◆ 演習テキスト:
==*==

1)都内近郊の場合は、電車やバスなどの「公共交通機関+徒歩」で。
2)やや遠い場合は、自宅からそのまま「マイカー」で。
3)大阪や京都など遠距離の場合は、「公共交通機関+レンタカー」となる。

 で、今回は静岡県なので2番を選択した。3月の上旬、まだうすら寒い早朝にマイカーで家を出発する。クルマでの移動だと、どれだけたくさん本を買っても、そのまま積んで帰って来れるので都合がいい。

 ただ、ひとつ問題があるのは、クルマの運転中は『Ingress』を起動するどころか、スマホの画面さえも原則として見てはいけないということ。そうした行為は道路交通法の罰則対象だし、なによりも危険。だから、クルマ移動中の沿道にどれだけ素敵な「珍ポ」があっても、クルマを停められない状況ならばそれは無視しなけりゃならない。

 したがって、クルマ移動でスキャナーを起動していいのは、高速道路なら休憩のためサービスエリアにクルマを停めたときだけ。一般道も古本屋やレコード屋、あるいは食事のためにクルマを停めたときだけと決めている。信号待ちのときについ見たくなっちゃうけど、それを許すと歯止めが利かなくなっちゃうので絶対ダメ。そういうルールにしている。

 というわけで、我が家のある千葉県松戸市から国道6号線を下ること1時間。がんばって6時起きしたけど、どうしても朝の渋滞にハマっちゃうのよねー。ようやく四つ木インターから首都高速環状線に乗ったときには、すでに1時間以上も経過していた……。 

 なんとか首都高を抜け東名高速道路に入る。ここまで来れば、あとは早い。あっという間に港北パーキングエリア(PA)まで来て、ようやく休憩が入れられる。
 ここで昼メシにご当地っぽいラーメンを1杯食べたんだけど、これは失敗麺だったので省略。わざわざ名前を出してケナすことないもんね。食後のトイレを済ませ、外に出ておもむろにスキャナーを起動させてみると……いきなり「ガリ子」という奇妙なポータルを発見。


▲東名高速港北PA(下り)で見つけた「ガリ子」

なんだこりゃ? と思ってガリ子の現物を探してみたんだけど、ここのPAは敷地がえらく広くてガリ子が見つけられず、ポータル画像のスクリーンショットを撮ることしかできなかった。そして、さらに何かないかと周囲をスキャンしてみると、もうひとつヘンな人形が。

==*==

データセットの項目:
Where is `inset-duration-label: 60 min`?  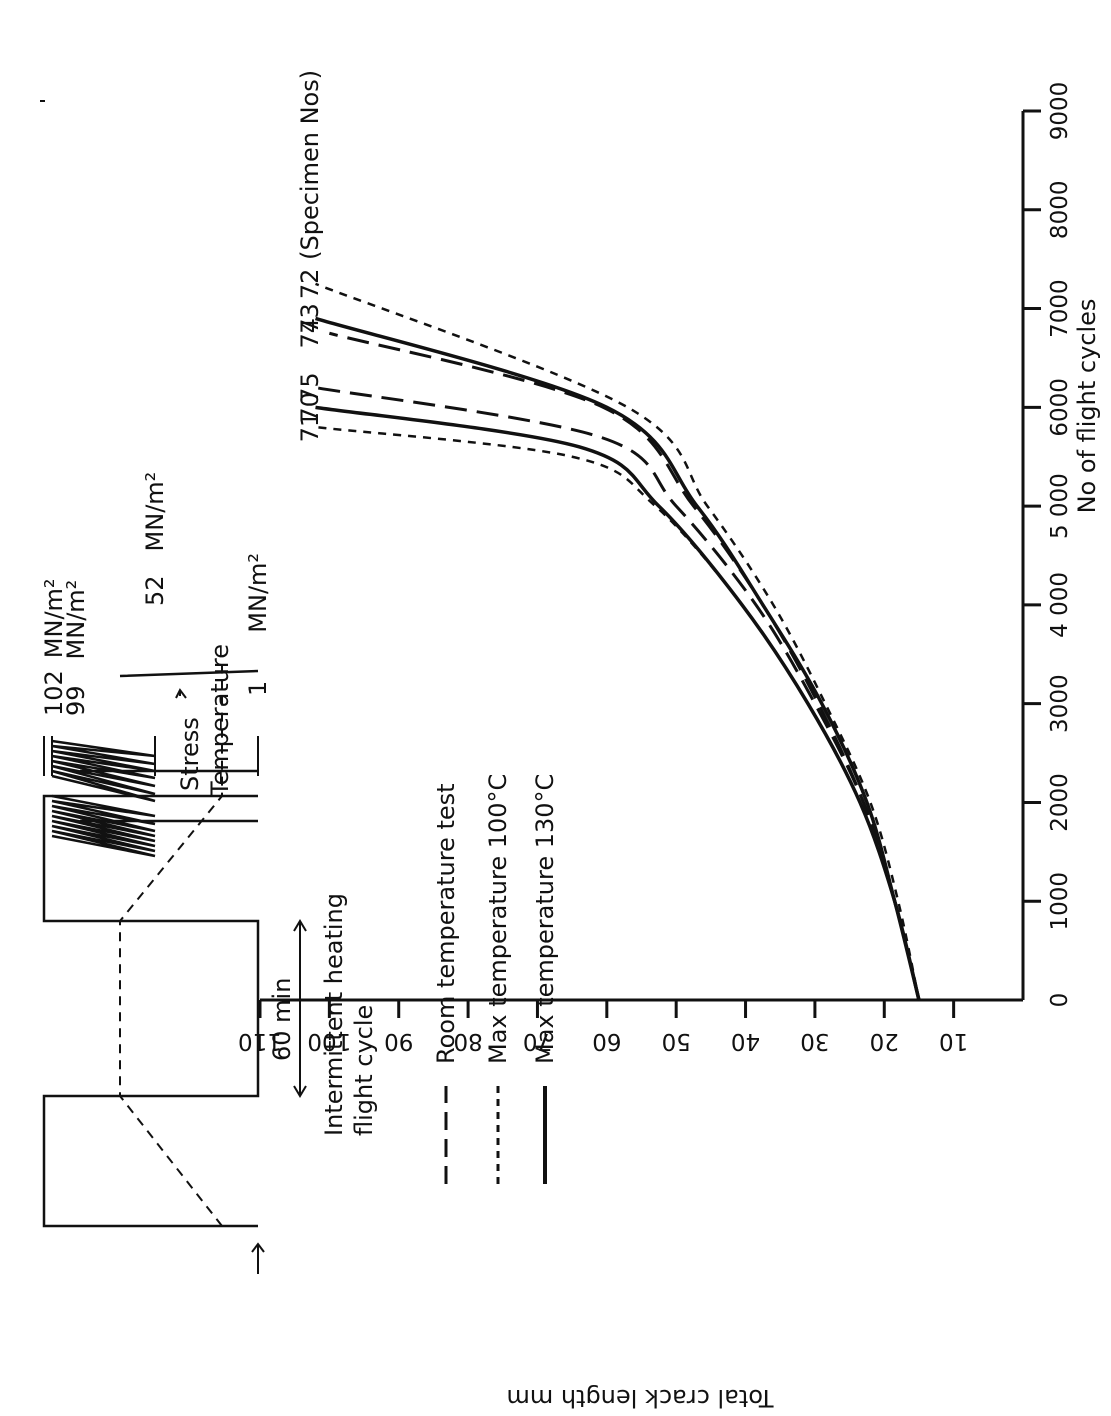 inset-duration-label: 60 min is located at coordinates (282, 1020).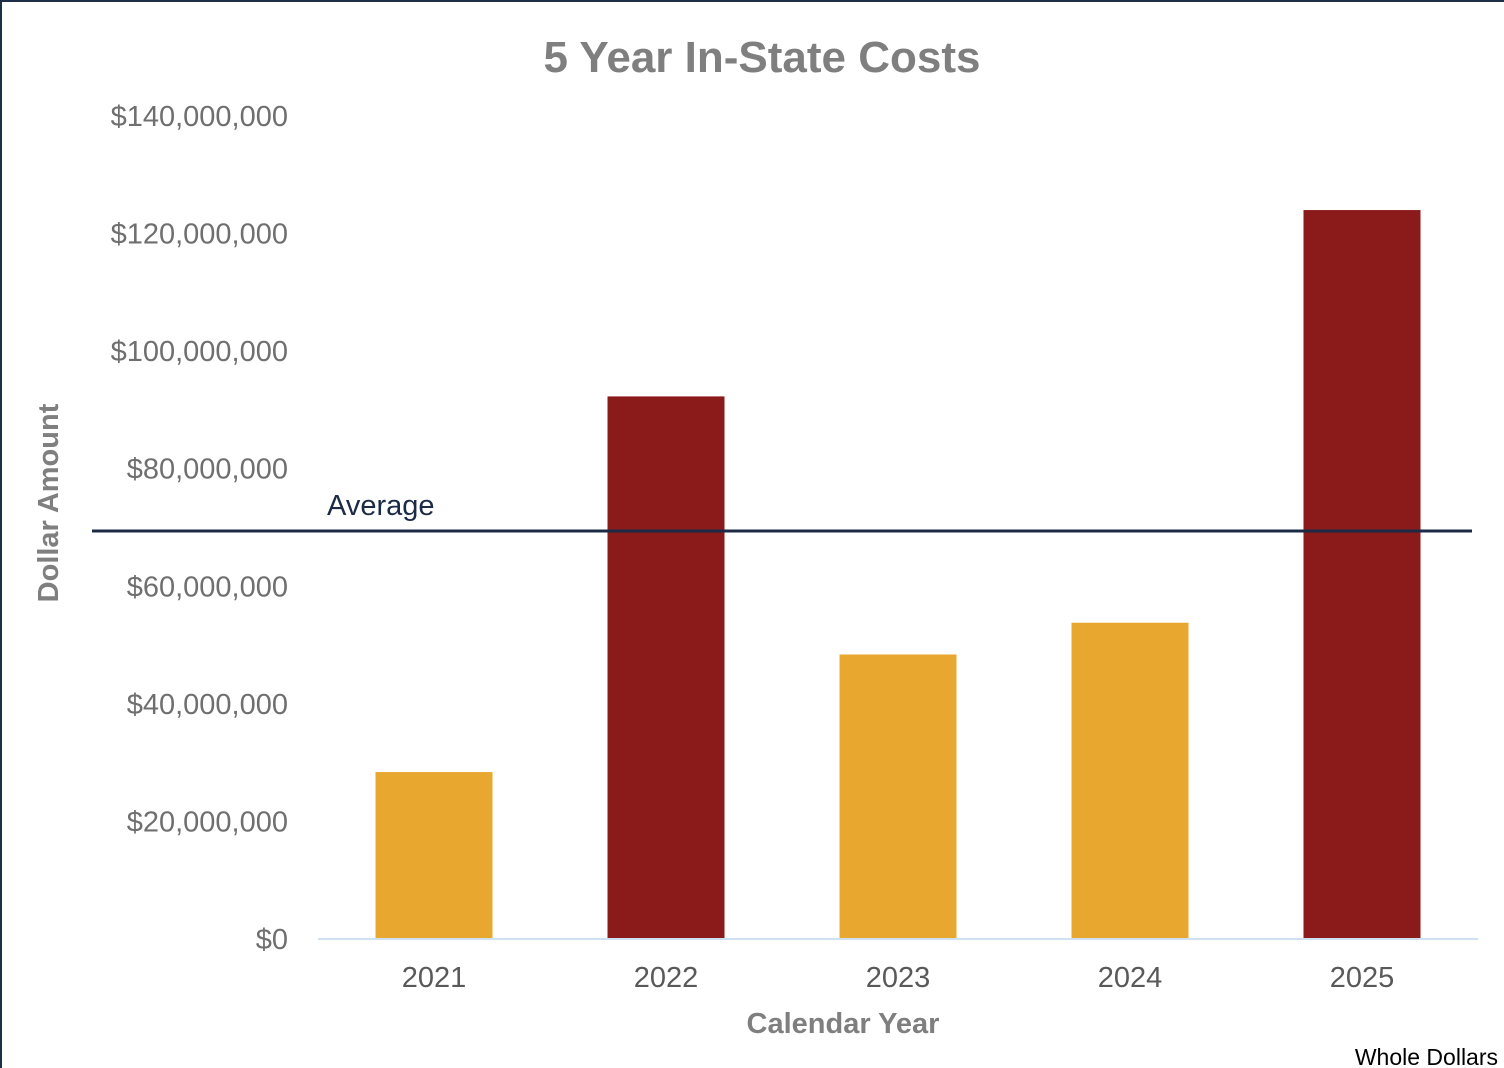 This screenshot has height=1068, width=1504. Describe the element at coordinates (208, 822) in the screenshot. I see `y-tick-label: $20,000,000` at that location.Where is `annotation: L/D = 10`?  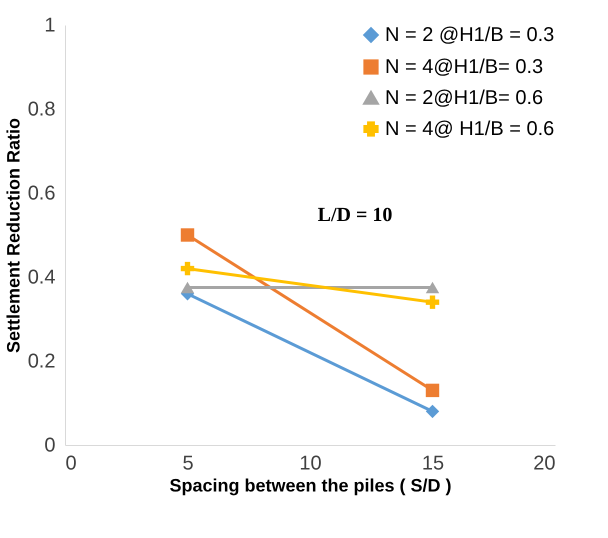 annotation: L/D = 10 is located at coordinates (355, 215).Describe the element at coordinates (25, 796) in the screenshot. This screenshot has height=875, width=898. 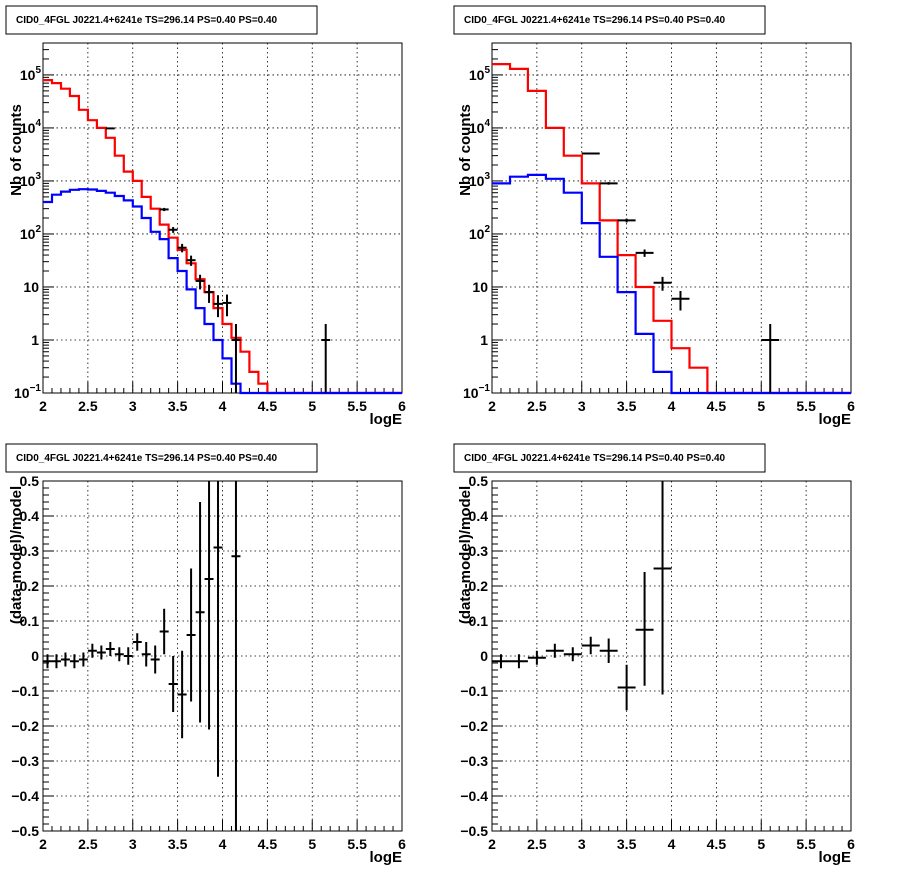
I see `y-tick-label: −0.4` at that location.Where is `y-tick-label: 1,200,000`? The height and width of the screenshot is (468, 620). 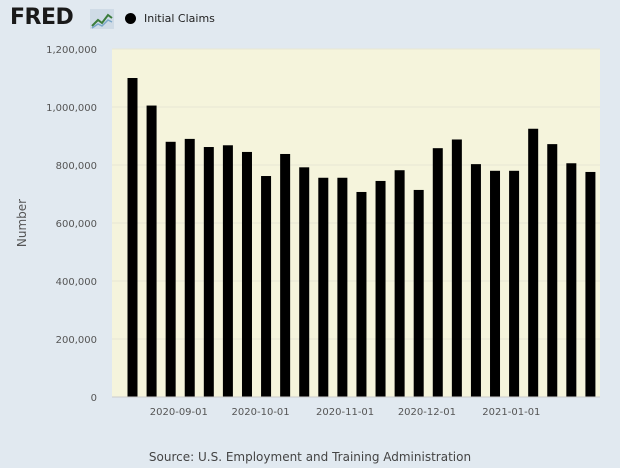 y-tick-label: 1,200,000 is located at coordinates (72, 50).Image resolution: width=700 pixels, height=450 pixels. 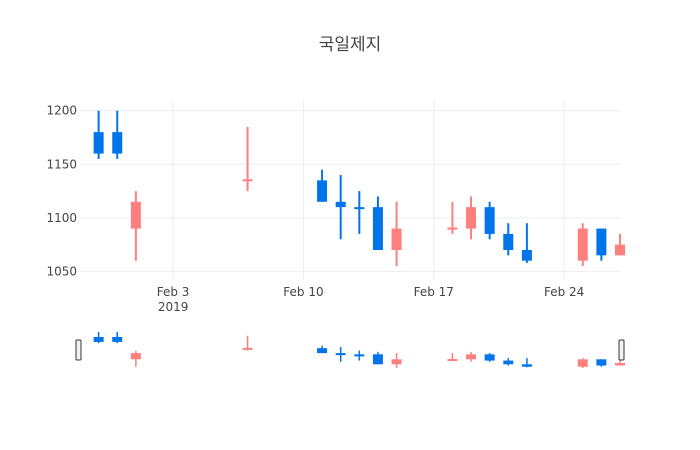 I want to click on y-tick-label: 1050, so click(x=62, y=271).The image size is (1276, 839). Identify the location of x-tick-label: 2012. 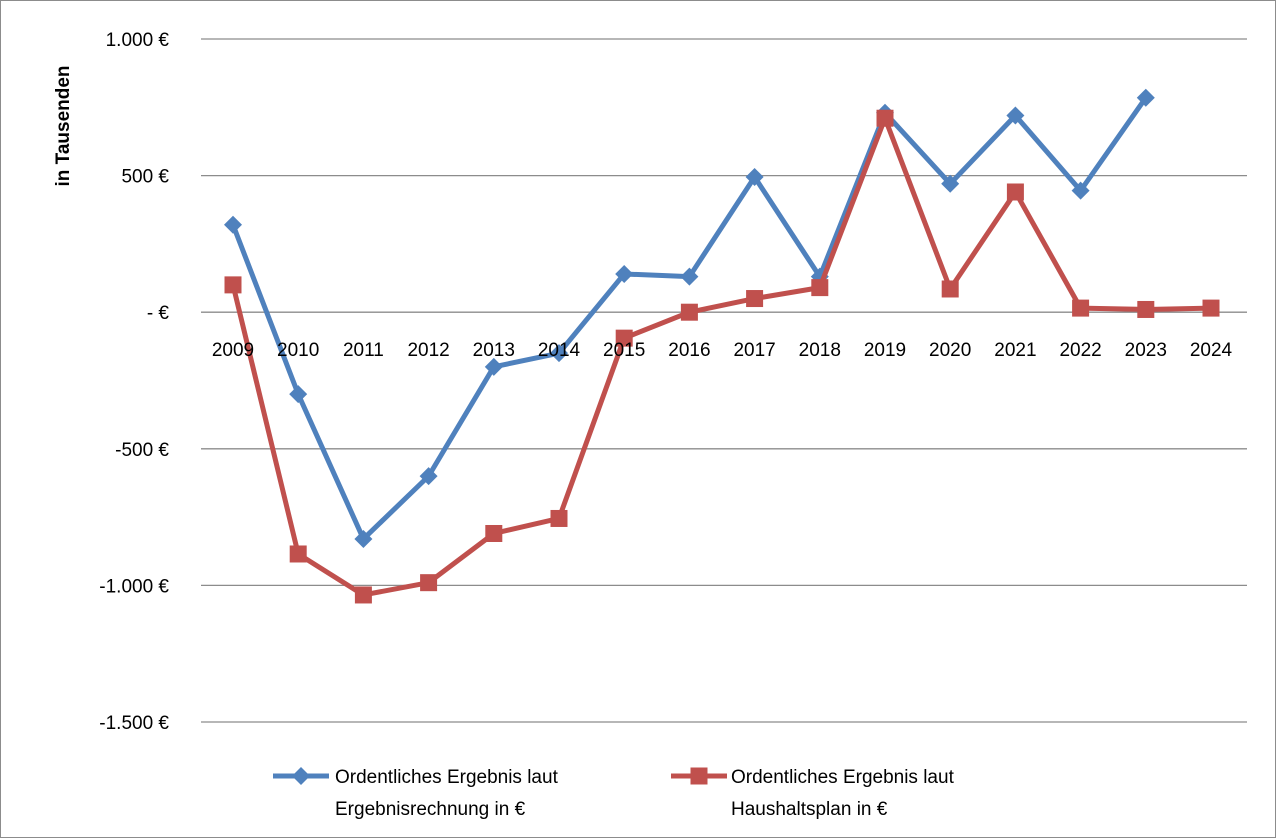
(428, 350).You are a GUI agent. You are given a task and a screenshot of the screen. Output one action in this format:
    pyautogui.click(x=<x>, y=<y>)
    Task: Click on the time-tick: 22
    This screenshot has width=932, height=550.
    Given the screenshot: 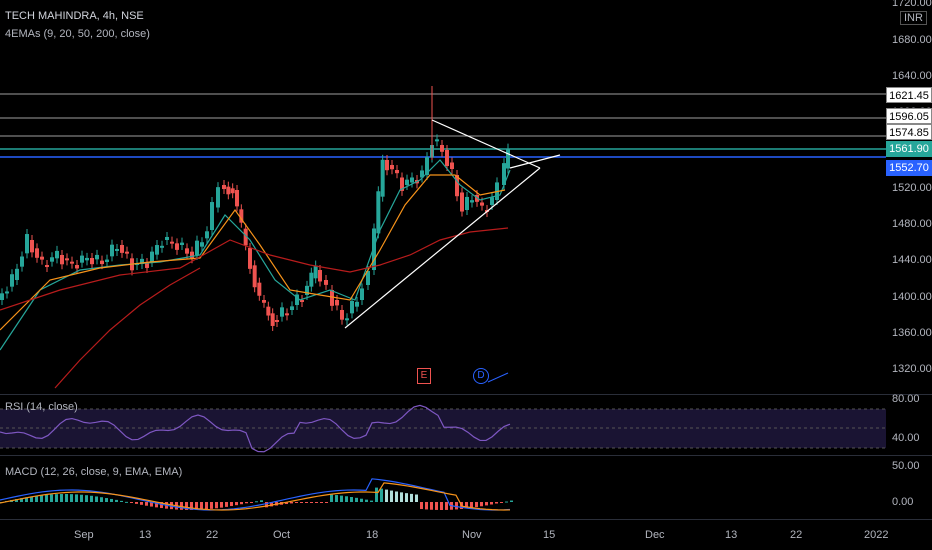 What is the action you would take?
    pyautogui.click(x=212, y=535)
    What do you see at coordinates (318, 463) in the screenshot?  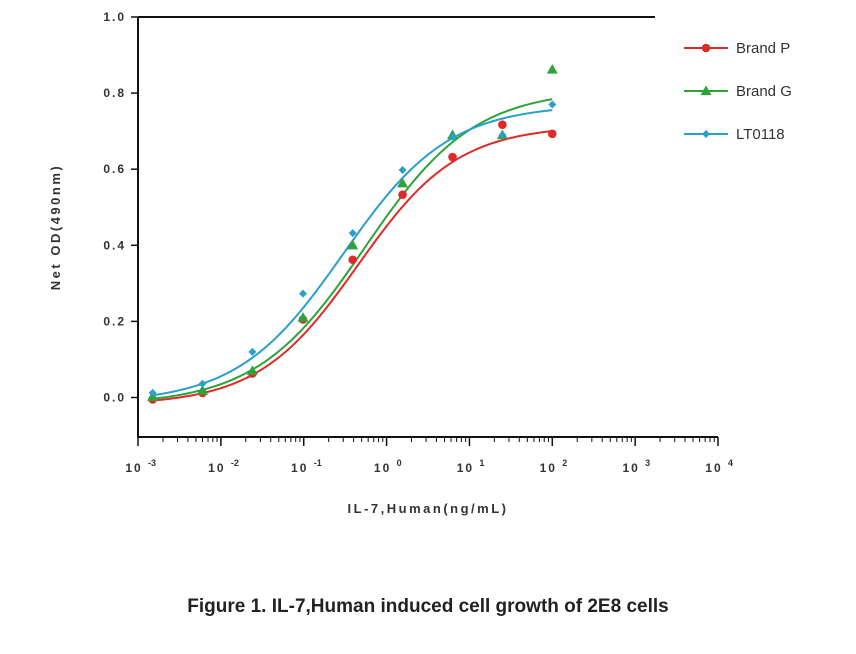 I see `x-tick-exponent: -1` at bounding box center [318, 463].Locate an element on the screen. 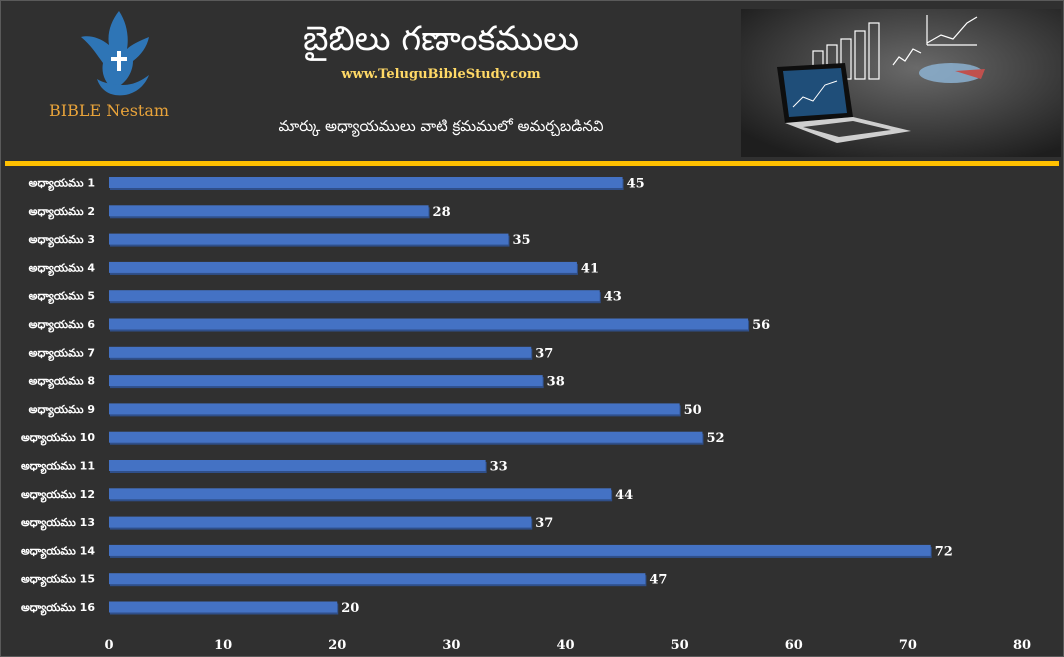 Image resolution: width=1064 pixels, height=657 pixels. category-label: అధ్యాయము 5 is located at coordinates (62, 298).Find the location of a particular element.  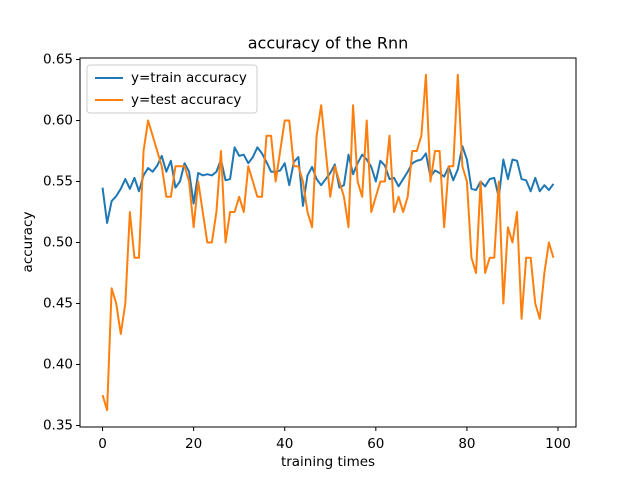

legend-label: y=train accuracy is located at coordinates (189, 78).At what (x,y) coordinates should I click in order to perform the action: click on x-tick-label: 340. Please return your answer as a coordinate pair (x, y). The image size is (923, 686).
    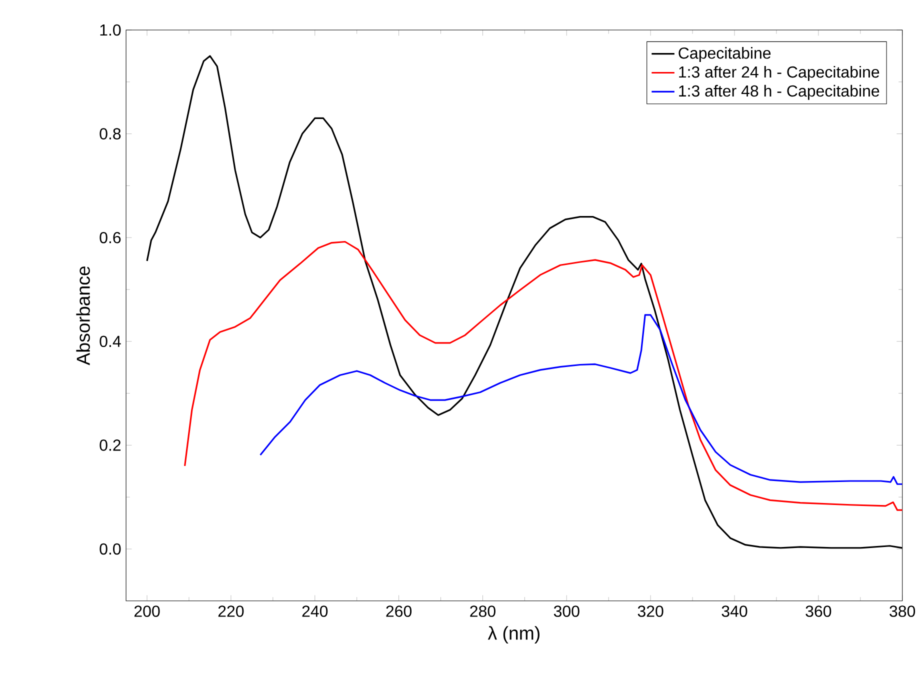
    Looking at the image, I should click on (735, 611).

==*==

◆ 作業項目: 演習テキストの「2)やや遠い場合は、自宅からそのまま「マイカー」で。」から「時間以上も経過していた……。」までを、一字一句違えずに書き写すこと。 演習テキストだけを手がかりにすること。

◆ 完成課題:
2)やや遠い場合は、自宅からそのまま「マイカー」で。
3)大阪や京都など遠距離の場合は、「公共交通機関+レンタカー」となる。

 で、今回は静岡県なので2番を選択した。3月の上旬、まだうすら寒い早朝にマイカーで家を出発する。クルマでの移動だと、どれだけたくさん本を買っても、そのまま積んで帰って来れるので都合がいい。

 ただ、ひとつ問題があるのは、クルマの運転中は『Ingress』を起動するどころか、スマホの画面さえも原則として見てはいけないということ。そうした行為は道路交通法の罰則対象だし、なによりも危険。だから、クルマ移動中の沿道にどれだけ素敵な「珍ポ」があっても、クルマを停められない状況ならばそれは無視しなけりゃならない。

 したがって、クルマ移動でスキャナーを起動していいのは、高速道路なら休憩のためサービスエリアにクルマを停めたときだけ。一般道も古本屋やレコード屋、あるいは食事のためにクルマを停めたときだけと決めている。信号待ちのときについ見たくなっちゃうけど、それを許すと歯止めが利かなくなっちゃうので絶対ダメ。そういうルールにしている。

 というわけで、我が家のある千葉県松戸市から国道6号線を下ること1時間。がんばって6時起きしたけど、どうしても朝の渋滞にハマっちゃうのよねー。ようやく四つ木インターから首都高速環状線に乗ったときには、すでに1時間以上も経過していた……。